Le Premier ministre canadien Justin Trudeau a annoncé dans un discours qu'il envisageait avec son gouvernement d'éliminer progressivement plusieurs types de déchets plastiques, tels que les bouteilles d'eau, les sacs à usage unique, les couvercles de gobelet à café et les pailles.

Les législateurs canadiens s’inspireraient de la récente interdiction des plastiques de l’Union européenne, qui a été approuvée lors d’un vote écrasant en octobre dernier.

La directive, qui a été adoptée par 571 voix contre 53, interdit l’utilisation de la plupart des formes de pollution plastique les plus répandues, telles que les cotons-tiges, les assiettes et les couverts en plastique, les pailles et les agitateurs.

Les articles ont été sélectionnés pour l'interdiction, car ils peuvent facilement être remplacés par des matériaux biodégradables ou écologiques. Les matériaux qui ne peuvent pas être remplacés aussi facilement par les fabricants, tels que les filtres à cigarettes et les bouteilles en plastique, ont toujours été soumis à des délais serrés pour limiter leur consommation de plastique.

Selon un communiqué de presse publié par le bureau de Trudeau, moins de 10% du plastique utilisé au Canada est recyclé.

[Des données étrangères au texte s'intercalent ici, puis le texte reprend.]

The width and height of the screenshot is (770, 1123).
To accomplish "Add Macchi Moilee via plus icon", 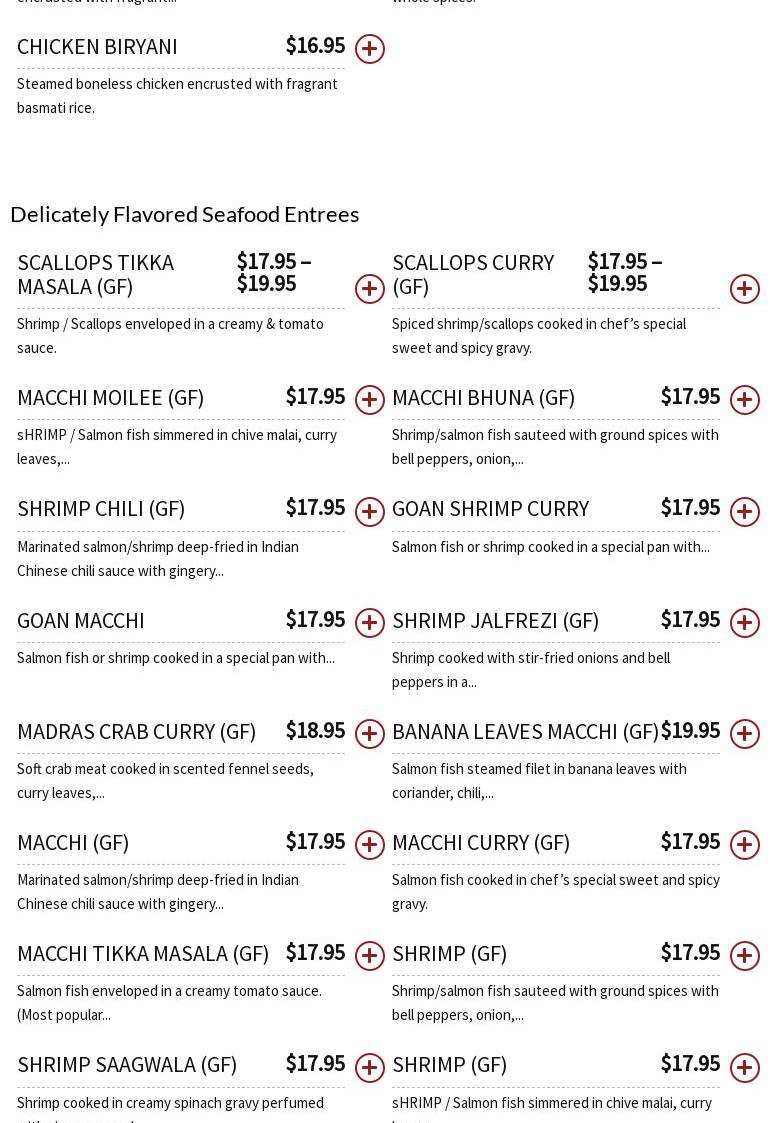I will coord(370,400).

Sans changement de cap, les Canadiens vont jeter environ 20 milliards de dollars de matières plastiques chaque année d'ici 2030.

«Les Canadiens connaissent bien les effets de la pollution par le plastique et en ont assez de voir leurs plages, leurs parcs, leurs rues et leurs rivages jonchés de déchets de plastique», a déclaré Trudeau. «Nous avons la responsabilité de travailler avec nos partenaires pour réduire la pollution par le plastique, protéger l'environnement, créer des emplois et faire croître notre économie. Nous devons à nos enfants de garder l'environnement propre et sûr pour les générations à venir. »

Bien que l'interdiction en soit à ses débuts, Trudeau a déclaré que ses collègues législateurs et lui-même travailleraient avec les fabricants d'emballages et les entreprises afin d'assurer une transition en douceur vers des pratiques plus durables.